Open darobin opened 8 years ago
Thanks! To the best of my recollection, I don't think anybody's asked for support, so not really a priority.
As a couple of notes should anybody want to take a look:
I had a quick look at this but couldn't work out how to convert the Mammoth XML element to a DOM node (and back).
There's also an issue for MathJax support of OMML as an input format, though I'm not sure how it would be represented in the HTML.
There's a related request for equation support in python-mammoth
.
@hubgit It would be pretty straightforward to walk the returned HTMLElement
and produce an equivalent Element
, if that's what's needed. I'm not sure what Mammoth would best use.
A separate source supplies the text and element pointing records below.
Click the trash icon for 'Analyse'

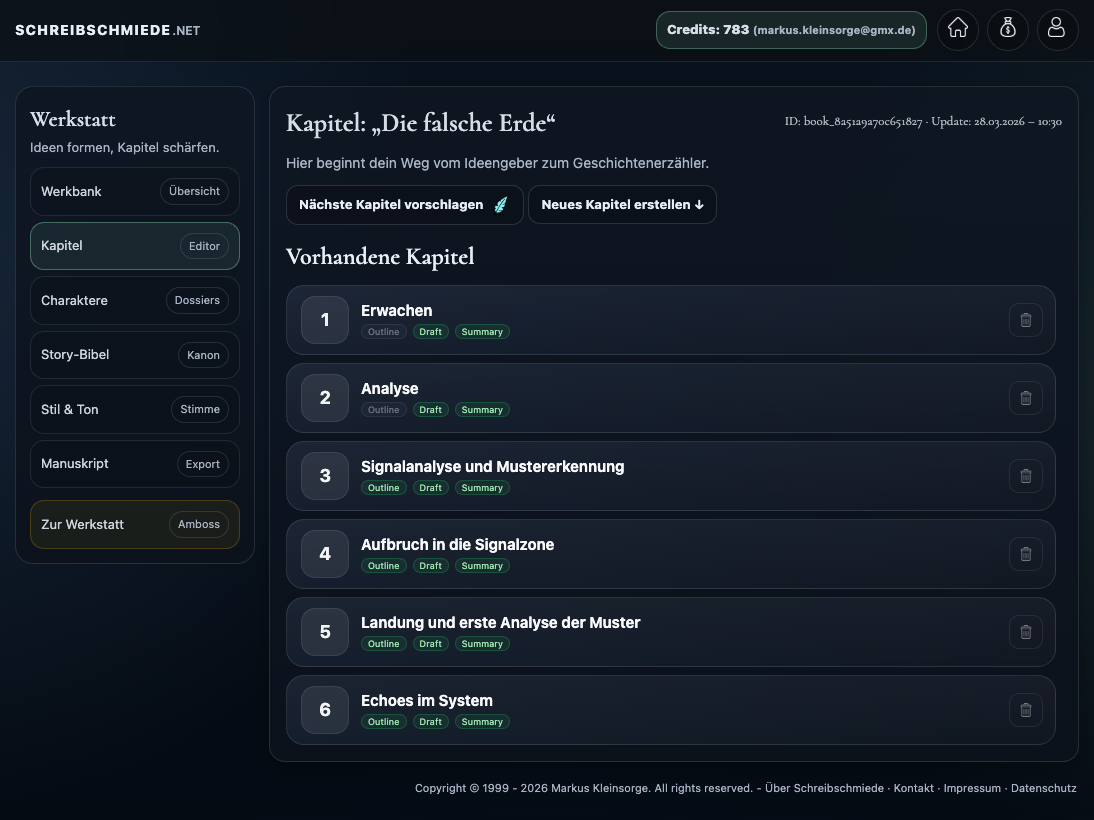point(1025,397)
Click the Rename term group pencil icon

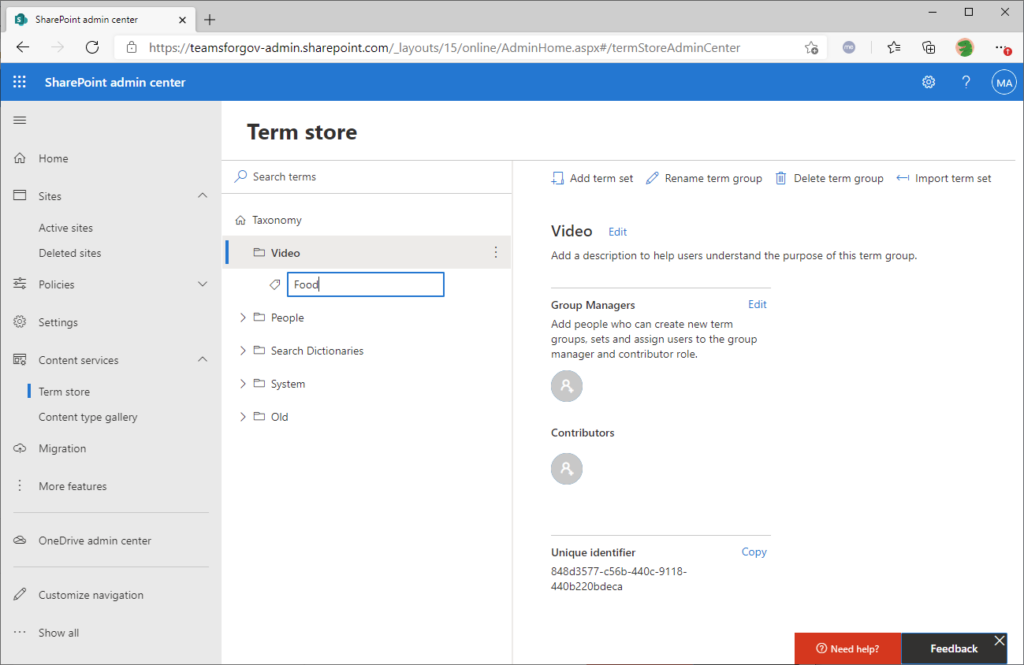click(651, 177)
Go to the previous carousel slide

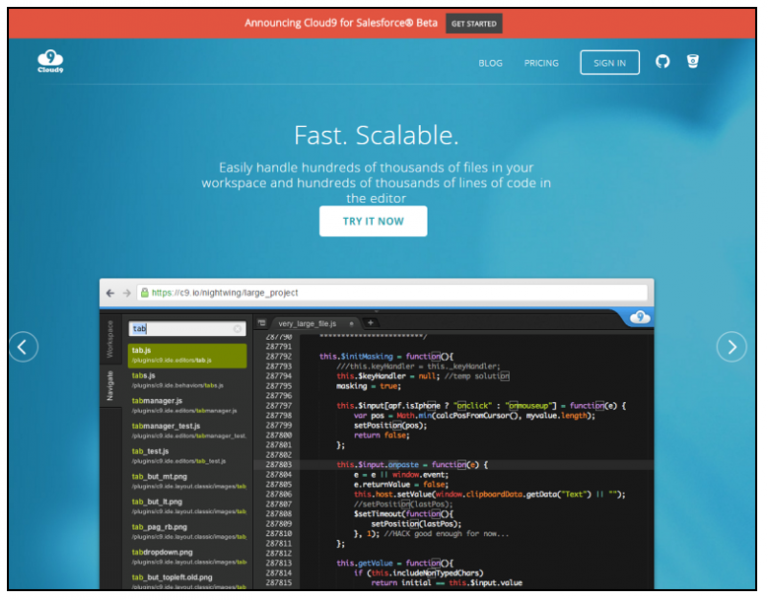pos(24,347)
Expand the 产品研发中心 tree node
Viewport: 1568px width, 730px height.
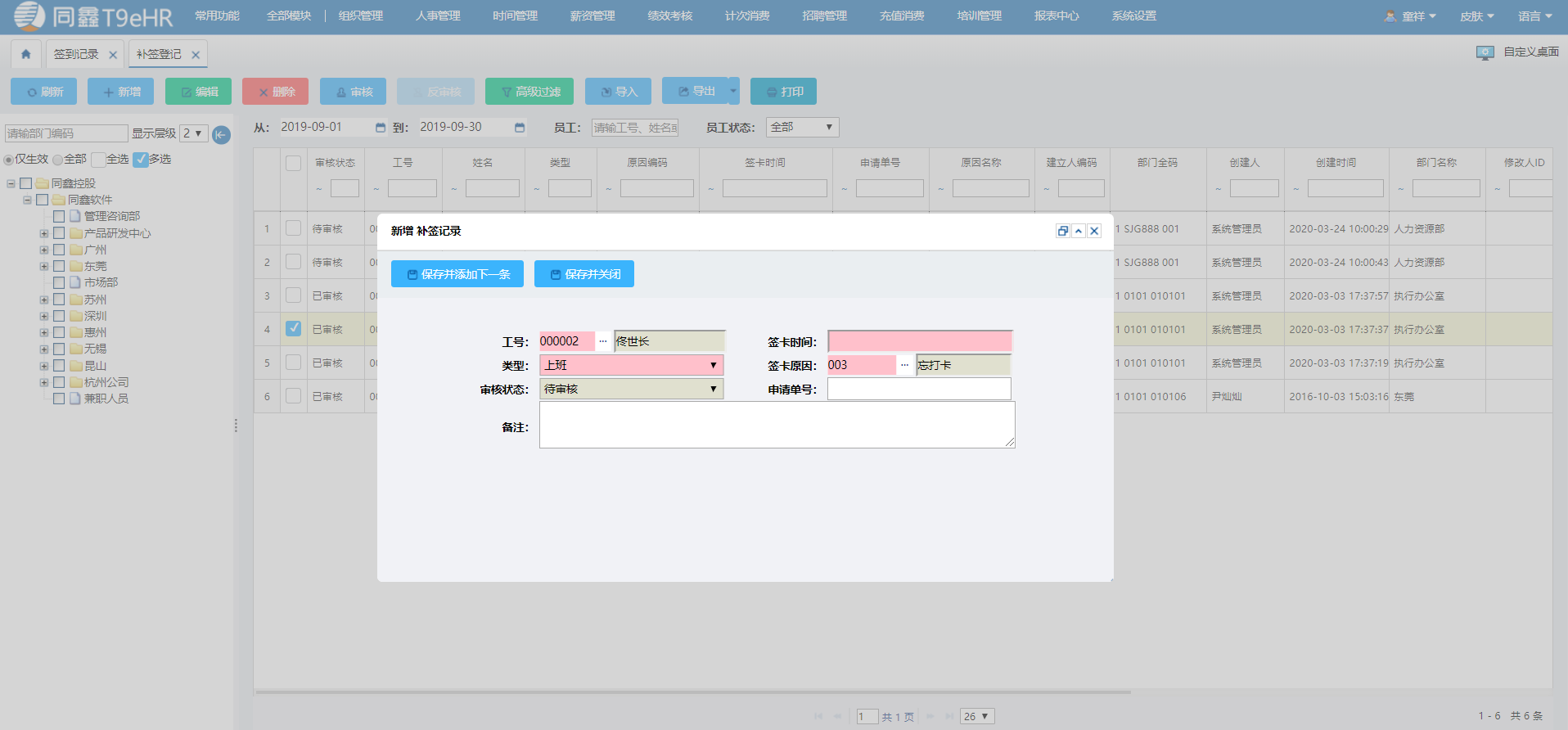click(44, 233)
Alternatively it would be possible to add support for omml2mathml for XML output, but that would either require binding it to a specific XML DOM implementation, or it would need to be configurable with implementations that in turn would need to be interoperable enough to be usable (which isn't guaranteed at all in the JS world).
For MathJax it should be completely straightforward to implement an input jax by using omml2mathml and then piping that to the MathML input jax, but that might feel a bit indirect. I am no super familiar with MathJax's internals, it might be easy to port omml2mathml to address the internal API directly.
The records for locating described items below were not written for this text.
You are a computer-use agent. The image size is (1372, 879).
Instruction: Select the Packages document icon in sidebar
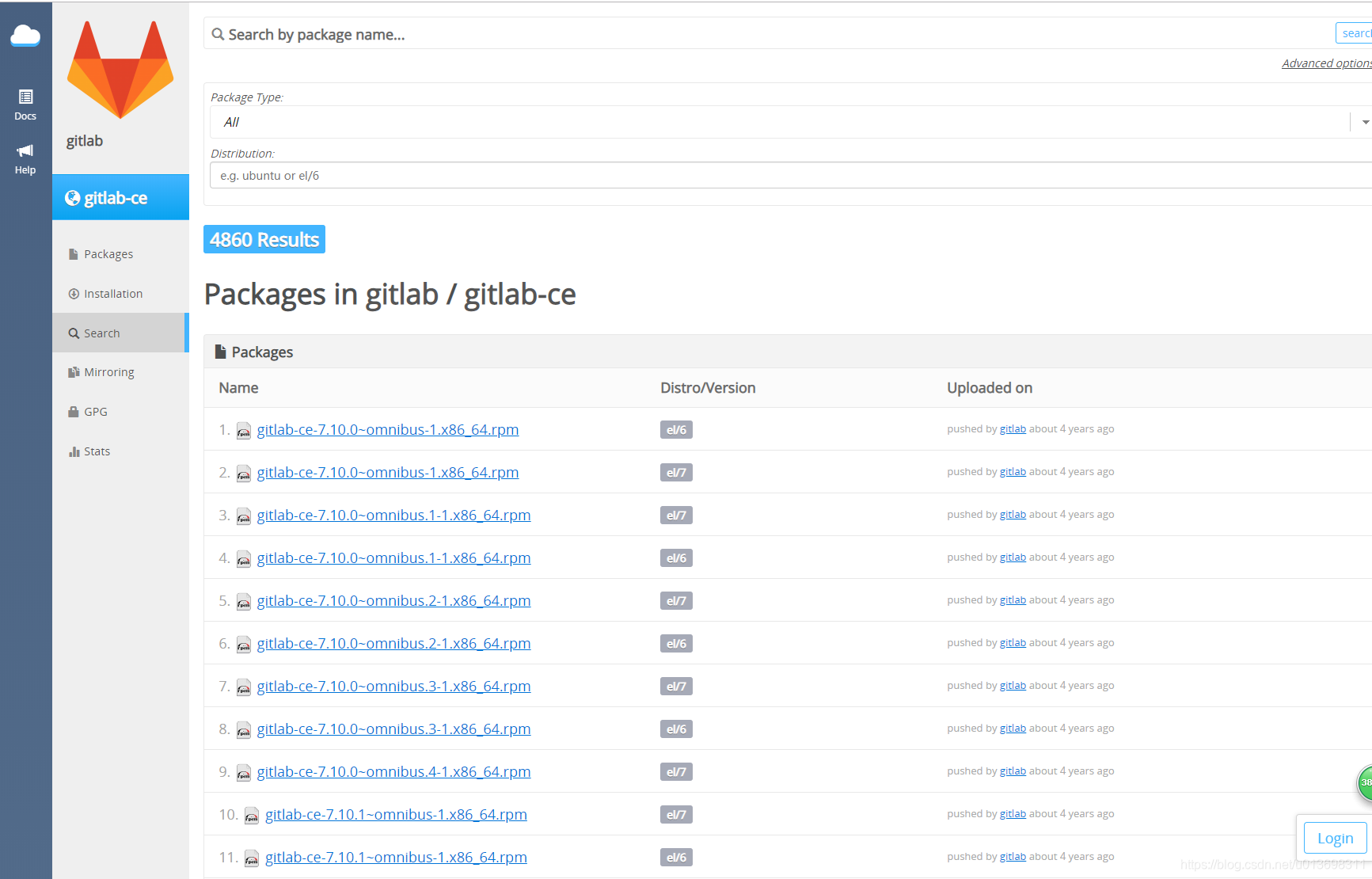coord(73,253)

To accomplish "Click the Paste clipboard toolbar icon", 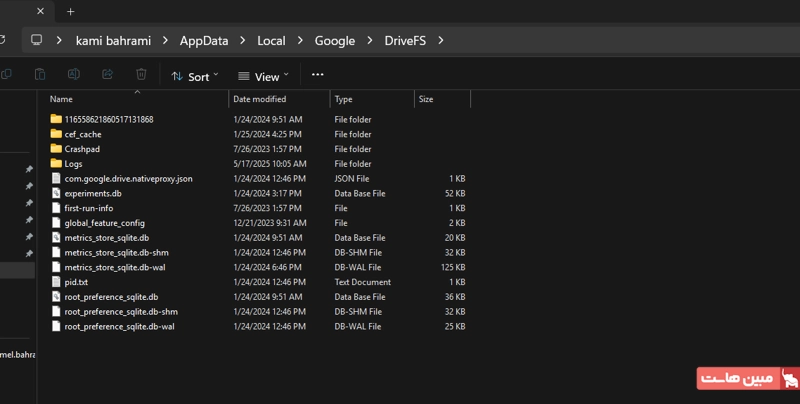I will (x=40, y=74).
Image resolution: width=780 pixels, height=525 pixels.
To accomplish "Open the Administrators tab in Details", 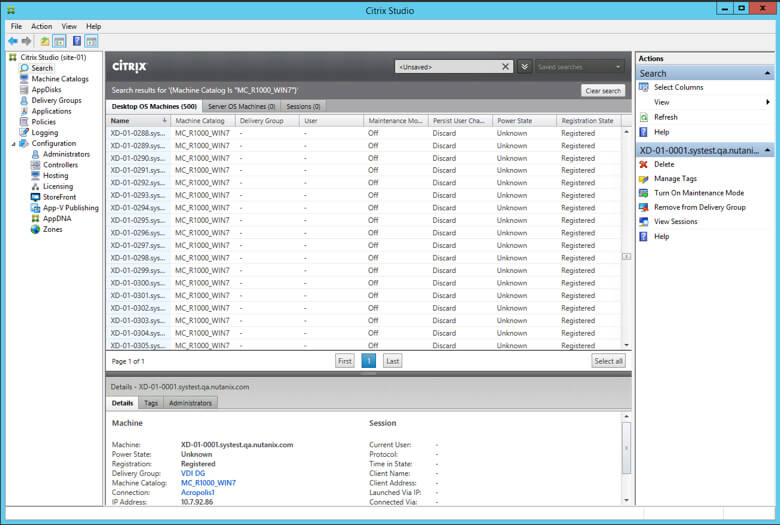I will [x=190, y=403].
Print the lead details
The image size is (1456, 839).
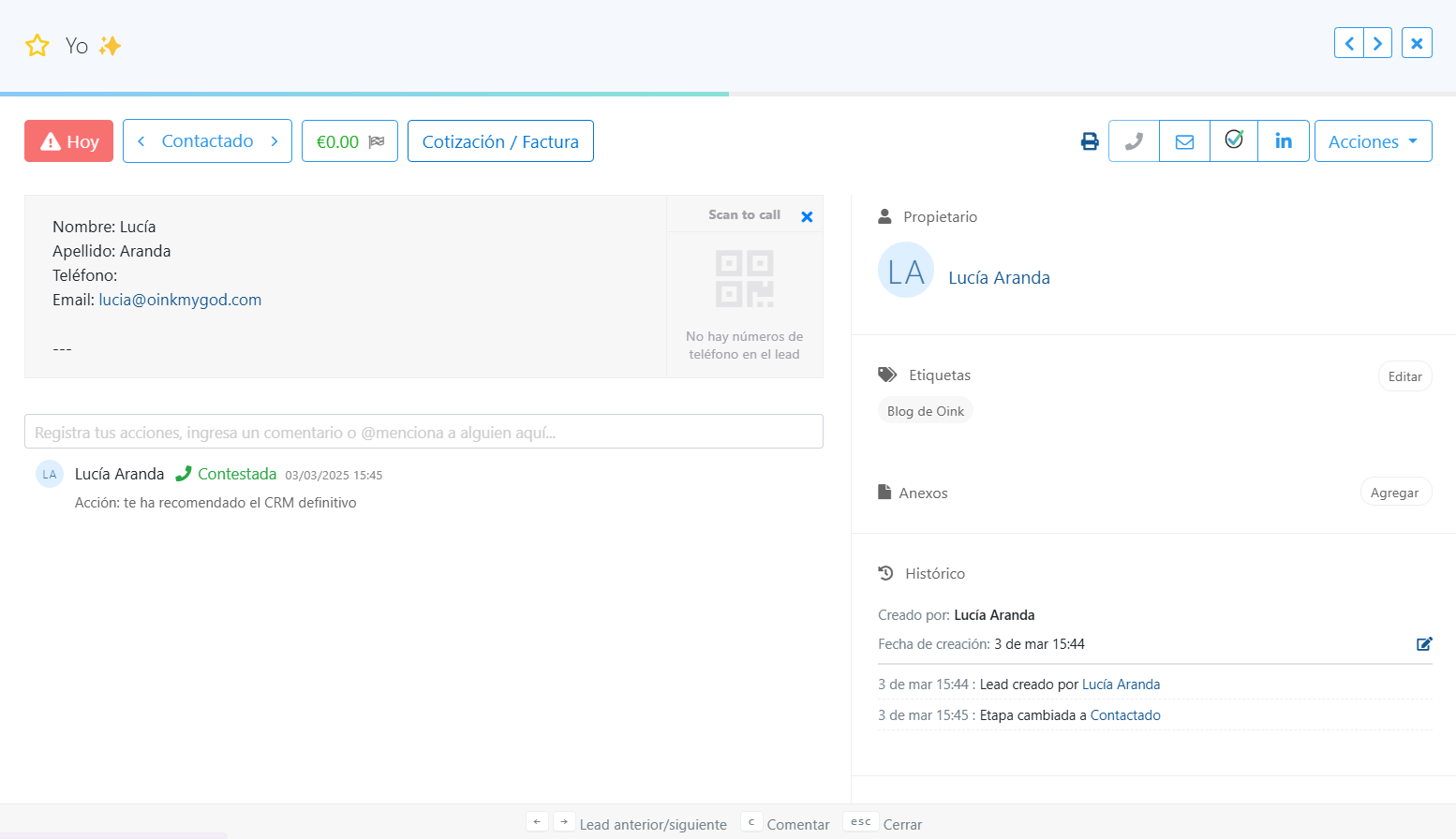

As for Python, I guess the best option is a direct port. That shouldn't take more than a day's work. (DOMs in Python tend to be quite painful, but it's not like our usage is highly complex.)
Any news on this? I may take a stab at it.
@jmealo Please do, I haven't tried yet.
For the record, it would be quite useful for our purposes (education) if Mammoth could convert equations to MathML or LaTeX.
any update on this...?
does it supoorts now
It would help if you could implement an option that lets Mammoth mark the position of any elements it doesn't understand yet, such as equations. This would allow us to trace insertion points in the converted HTML and do the conversion externally.
I've just completed that for OMML - converting it via a PowerShell script to MathML. All that I need now for a successful fully automated solution is to know where which equation sits within the HTML. Presently Mammoth is not capable of giving that clue.
How about:
var options = {
markUnknownElementsWithClass: "unknown"
};
which could give me in the HTML
<p class="unknown"></p>
We can then easily operate on this element or filter it out.
I had a quick look at this but couldn't work out how to convert the Mammoth XML element to a DOM node (and back).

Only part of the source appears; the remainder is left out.